Paper VT+MN-MoM11
Measurement and Prediction of Quadrupole Mass Spectrometer Sensitivities
Monday, October 30, 2017, 11:40 am, Room 7 & 8
Accurate analysis of partial pressure and gas composition by quadrupole mass spectrometry (QMS) requires measuring the QMS sensitivities and fragmentation factors for gas species of interest. The sensitivity is the ratio of ion current for the species to the partial pressure of that species. Fragmentation factors are ratios of fragment [#] ions to the parent ion and are used to correct for species interference at the fragment mass. Measurement with pure gases of each species is the traditional method for determining sensitivities and fragmentation factors; this involves a significant investment in gases and delivery hardware. The QMS ion source operates in the molecular flow regime so that for each species, gas flow is independent of other components present. This allows known mixtures of species to be used for independently measuring multiple species sensitivities. Data using two designed mixtures are presented giving sensitivities and fragmentation ratios for nine species: H2, He, H2O, N2, O2, Ar, CO2, Kr and Xe. Gases are delivered to the QMS with a molecular flow inlet system which delivers a broad range of predictable partial pressures for species.
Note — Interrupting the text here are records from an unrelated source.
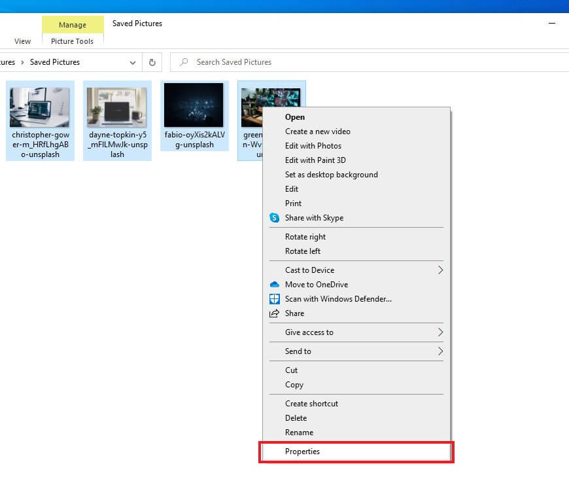
Task: Expand the Send to submenu arrow
Action: point(440,351)

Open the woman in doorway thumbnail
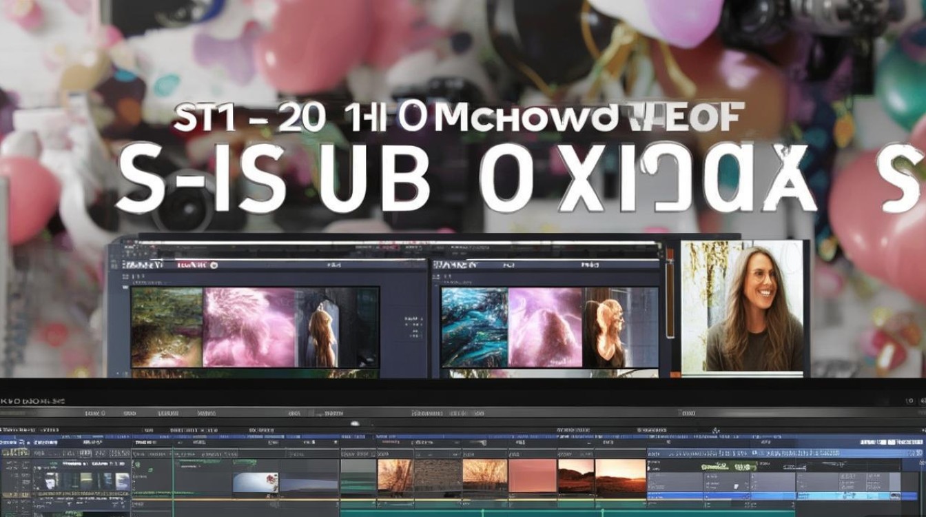click(336, 327)
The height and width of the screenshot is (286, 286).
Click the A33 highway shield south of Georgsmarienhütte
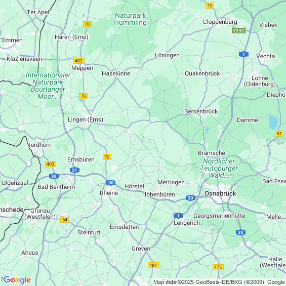pos(240,232)
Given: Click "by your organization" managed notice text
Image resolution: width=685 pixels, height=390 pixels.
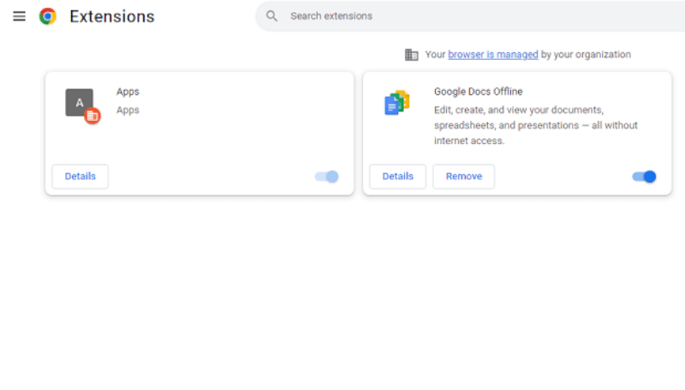Looking at the screenshot, I should pos(586,55).

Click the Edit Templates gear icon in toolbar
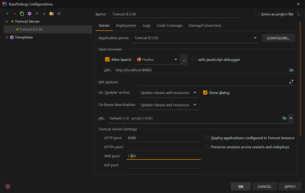pyautogui.click(x=29, y=14)
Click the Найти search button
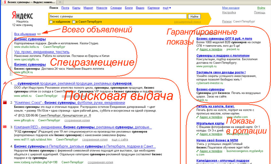Viewport: 271px width, 164px height. [194, 16]
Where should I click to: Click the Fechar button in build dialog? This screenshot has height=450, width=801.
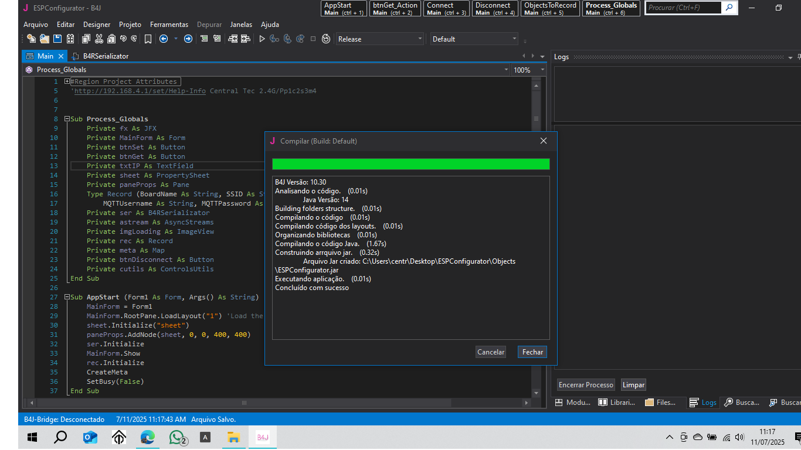click(x=532, y=352)
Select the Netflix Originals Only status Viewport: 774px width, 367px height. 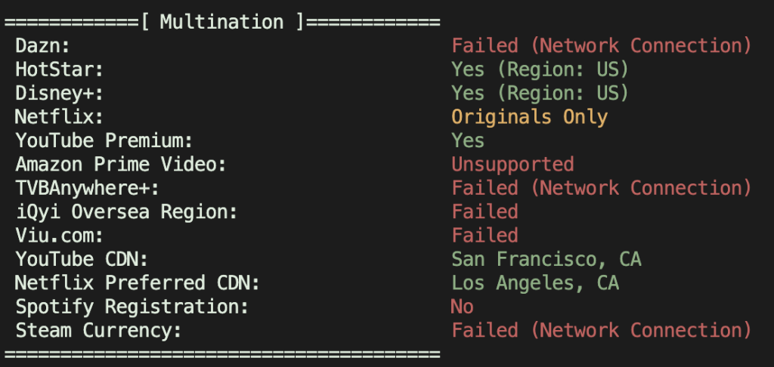tap(529, 117)
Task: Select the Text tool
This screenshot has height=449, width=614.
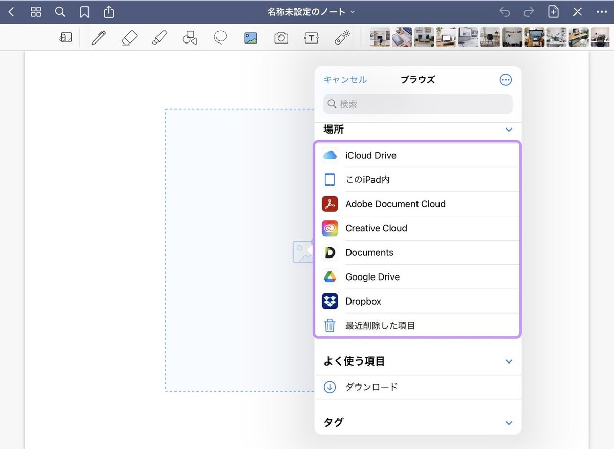Action: click(311, 37)
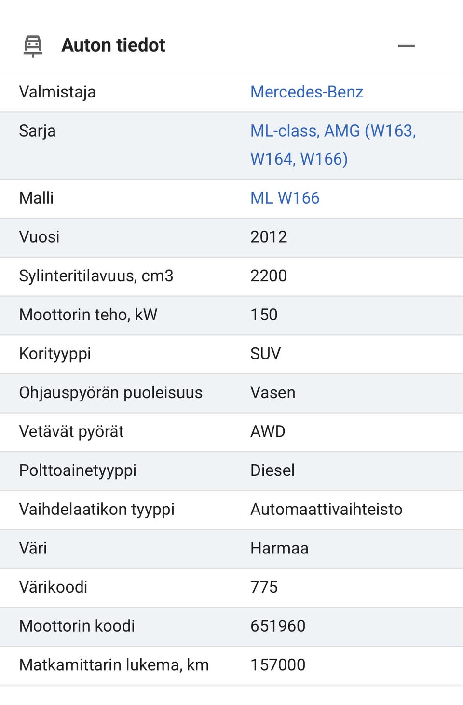Click the Harmaa colour value
The height and width of the screenshot is (705, 463).
coord(279,548)
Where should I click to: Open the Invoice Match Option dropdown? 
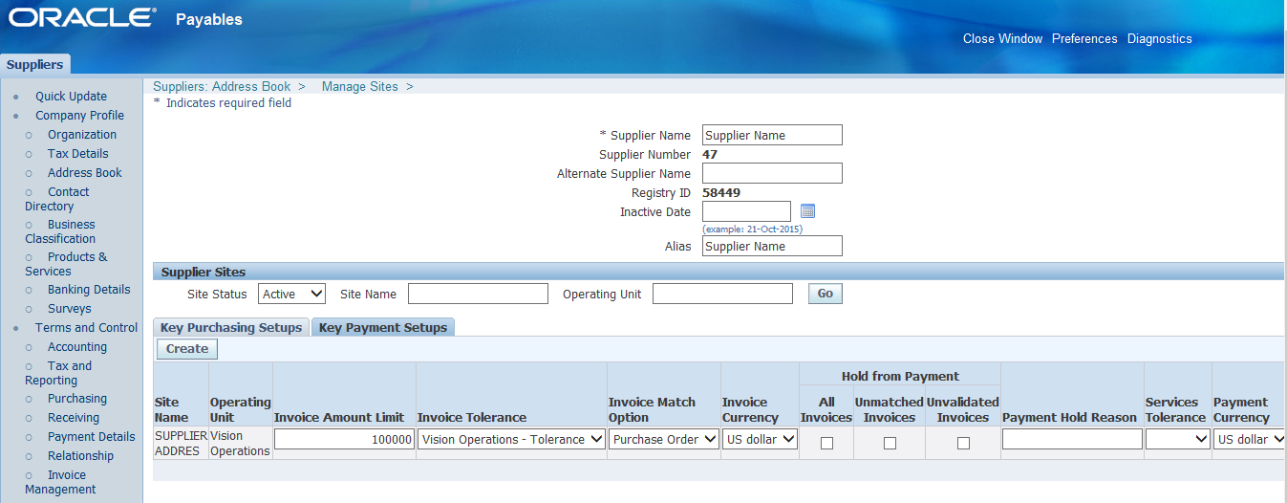click(664, 439)
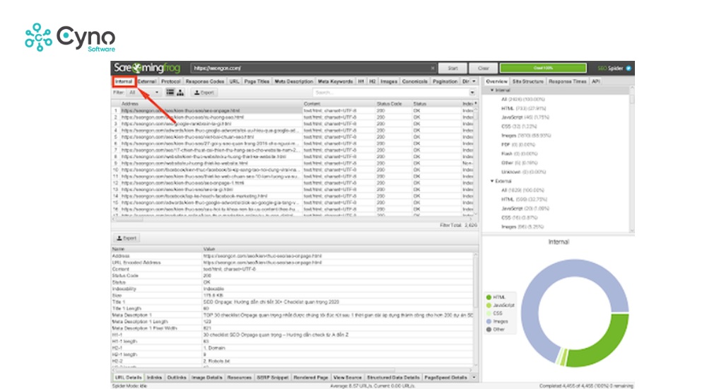Click the Twitter bird icon beside SEO Spider

coord(628,68)
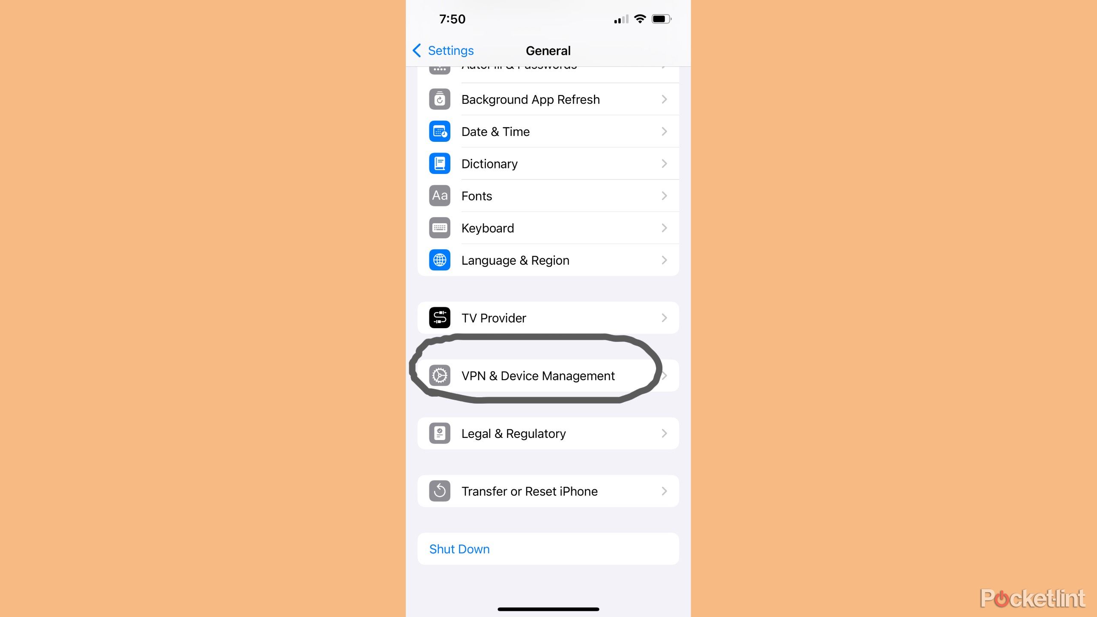This screenshot has height=617, width=1097.
Task: Open TV Provider settings
Action: tap(548, 317)
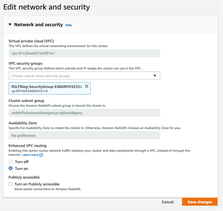The width and height of the screenshot is (223, 211).
Task: Open the Learn more link
Action: click(30, 155)
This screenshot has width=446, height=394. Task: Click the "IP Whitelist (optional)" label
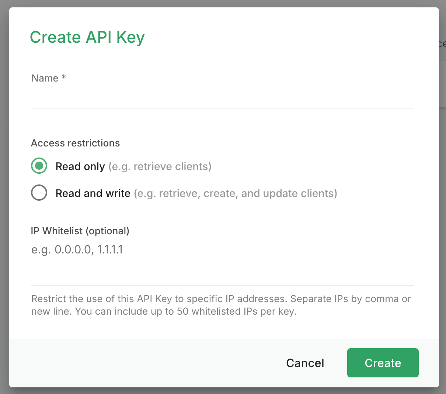[80, 231]
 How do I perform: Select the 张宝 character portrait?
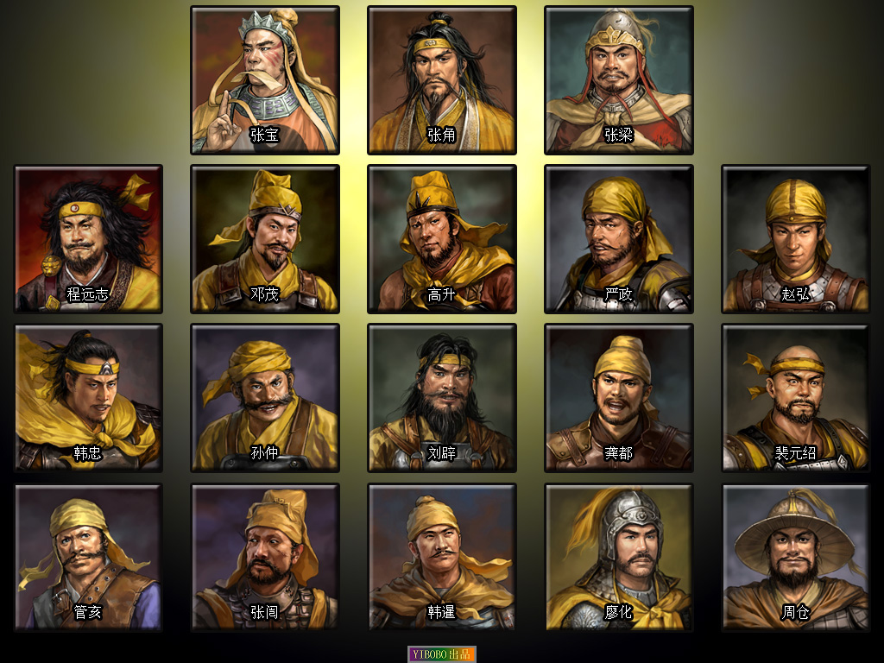coord(265,80)
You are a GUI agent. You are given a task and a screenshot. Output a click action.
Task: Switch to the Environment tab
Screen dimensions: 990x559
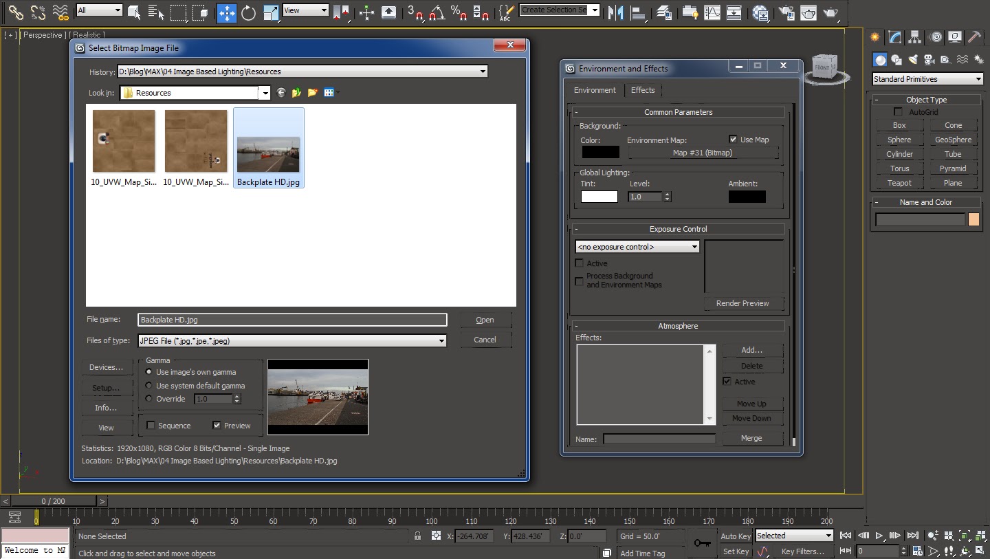(595, 90)
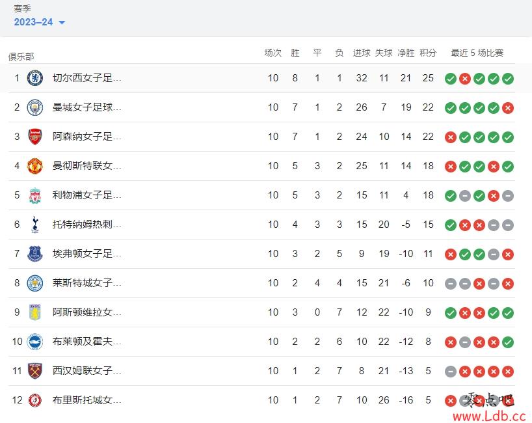This screenshot has height=423, width=532.
Task: Click the Leicester City fox crest
Action: click(35, 283)
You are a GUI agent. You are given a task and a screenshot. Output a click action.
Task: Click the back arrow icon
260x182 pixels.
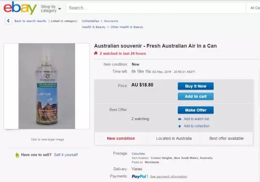click(x=9, y=21)
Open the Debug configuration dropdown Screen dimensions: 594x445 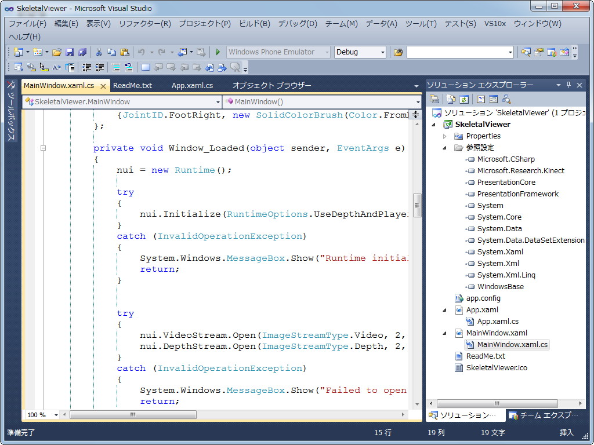tap(383, 52)
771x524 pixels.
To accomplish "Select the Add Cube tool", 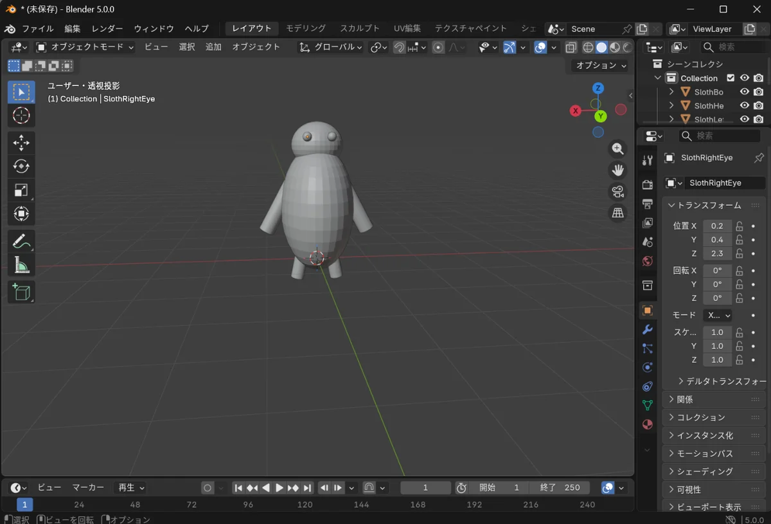I will 21,293.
Sensitivity versus partial pressure determines the range of linear operation of the QMS indicated by constant sensitivity for that species over a range of pressure. A model for predicting QMS sensitivities for species not measured is also presented. The model uses the QMS sensitivities for the known gas species analyzed to determine the parameters for predicting the sensitivity of an unknown. The factors of the model are: 1. A calculated [#] ionization cross section as a function of incident electron energy data from the NIST Web Book, 2. The mass spectrum of the gas from the Web Book, 3. A model for ion transmission as a function of mass for the QMS in use, and, 4. The QMS sensitivity for N2 as a reference point to capture the ion source geometry and unique behavior of the QMS under test. Examples of the predictive method and estimated uncertainty are given.